I am also thinking about the links to my grandfather’s photographic archive, exploring memory, the flow of life, and the actual flow of the Thames.
Regarding my drawings, which serve as sketches for my etchings, I wonder why I’m attracted to them and what they represent. Continuing to make prints will help me understand this link better. Are they a representation of my current understanding of my past? Are they a way of bringing forgotten and hidden memories and past evets to the surface? Are they a coping mechanism for the stress I’ve especially been exposed to over the past year? Many events took place in the past year. It’s nearly a year since Shaazia was hospitalized. Work has been incredibly and increasingly stressful. Recently, I was signed off from work due to severe anxiety and low mood caused by work related stress. I’m still recovering, and I’ve been advised to have a phased return to work over eight weeks. Ironically, the moment this happened, I also almost “collapsed” creatively. After an intesnive period of time making prints at CSM culminating with the low rez I burnedout so took a break from making for the past three weeks. I really needed the break. Just couple of weeks before I had a chat with Jonathan about this being the way that works for me, and it happened again. I did some reading, looked at photo books, and did lots of reflection. It seems to have helped, because I now have new questions I want to explore through art-making, and a clearer vision of what I want to make and show for the graduation show.

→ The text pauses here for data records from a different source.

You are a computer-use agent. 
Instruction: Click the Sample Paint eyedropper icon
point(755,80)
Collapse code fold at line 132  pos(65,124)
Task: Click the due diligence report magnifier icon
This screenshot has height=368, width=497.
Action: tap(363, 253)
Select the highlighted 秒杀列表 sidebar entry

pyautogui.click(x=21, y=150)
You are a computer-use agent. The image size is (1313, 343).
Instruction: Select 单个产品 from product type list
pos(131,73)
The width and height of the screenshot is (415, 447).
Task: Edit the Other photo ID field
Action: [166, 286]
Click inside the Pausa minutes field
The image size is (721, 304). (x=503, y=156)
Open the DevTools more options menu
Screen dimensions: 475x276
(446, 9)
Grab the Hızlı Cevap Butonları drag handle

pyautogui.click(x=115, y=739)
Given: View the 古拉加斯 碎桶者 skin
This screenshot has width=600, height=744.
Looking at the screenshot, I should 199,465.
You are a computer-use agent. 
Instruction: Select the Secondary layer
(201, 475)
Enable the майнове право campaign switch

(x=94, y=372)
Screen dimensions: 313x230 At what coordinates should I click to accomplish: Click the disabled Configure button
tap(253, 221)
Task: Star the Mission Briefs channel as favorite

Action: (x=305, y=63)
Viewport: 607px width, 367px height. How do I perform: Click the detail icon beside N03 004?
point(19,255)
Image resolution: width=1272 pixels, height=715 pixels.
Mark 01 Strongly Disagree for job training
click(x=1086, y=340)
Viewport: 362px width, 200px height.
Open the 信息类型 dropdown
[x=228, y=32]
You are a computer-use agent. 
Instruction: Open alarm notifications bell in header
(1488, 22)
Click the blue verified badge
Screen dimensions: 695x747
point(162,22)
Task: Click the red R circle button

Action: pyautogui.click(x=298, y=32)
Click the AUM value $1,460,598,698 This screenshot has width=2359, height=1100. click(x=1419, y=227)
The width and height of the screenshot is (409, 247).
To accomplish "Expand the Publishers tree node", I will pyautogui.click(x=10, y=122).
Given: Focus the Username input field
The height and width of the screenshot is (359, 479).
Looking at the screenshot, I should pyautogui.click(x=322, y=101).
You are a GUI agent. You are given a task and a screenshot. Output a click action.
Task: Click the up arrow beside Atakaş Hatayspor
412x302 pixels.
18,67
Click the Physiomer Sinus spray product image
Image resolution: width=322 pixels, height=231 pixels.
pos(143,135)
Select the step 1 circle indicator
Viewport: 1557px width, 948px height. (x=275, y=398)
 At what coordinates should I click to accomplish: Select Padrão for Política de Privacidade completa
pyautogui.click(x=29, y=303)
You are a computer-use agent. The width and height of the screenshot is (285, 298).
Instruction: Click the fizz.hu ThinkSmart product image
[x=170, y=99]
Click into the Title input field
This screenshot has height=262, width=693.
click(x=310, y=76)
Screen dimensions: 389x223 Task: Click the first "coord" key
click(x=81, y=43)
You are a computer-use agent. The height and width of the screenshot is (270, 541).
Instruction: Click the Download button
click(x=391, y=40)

I’m interested in photo books and visual narratives, perhaps because I like stories, and I know that storytelling helps in dealing with struggles. I chat with my therapist every week for an hour. I tell her stories so she can identify patterns and help create a plan for retraining my brain. Telling stories helps me organize my chaotic thoughts, process emotions, and support self-understanding. This might keep my listeners boring, but mainly the stories are for me. I was advised by my psychiatrist to be tested for ADHD. She thinks there’s a connection between my behavior, anxiety, and low mood, and believes it might be related to ADHD. She thinks it could have been triggered as a coping mechanism under traumatic events in my childhood. It makes sense, but for now, I’m avoiding getting the test. I’m not entirely sure why yet.
I wonder if there is a connection between my drawings, the way I sequence my work, the way I like to tell stories trough visuals, my mental hellth, my meories and past experiences, my grandfathers work. Why did I collected all his work and broth it to UK? Why I started to "see" his work whan I was wokring on the chmigrams book? I need to find out what is connecting these elements into my practice. And there is the river Thames to which Im drawn again. Or is the river the catalyst?
The processes I use feel very similar. Photography is drawing with light, and printing from an etched plate, which goes through several stages, is quite similar to printing from a photographic negative. Also I tryed, after thought by Zoe (from year one), acid spit bighting, (as a method of making marks on a zink plate prior to printing) which in a way is similar to how I make my chemigrams. On a plate, I’m painting with acid; on light-sensitive paper, I’m painting with chemistry. Both are very exciting processes, and both are driven by chance.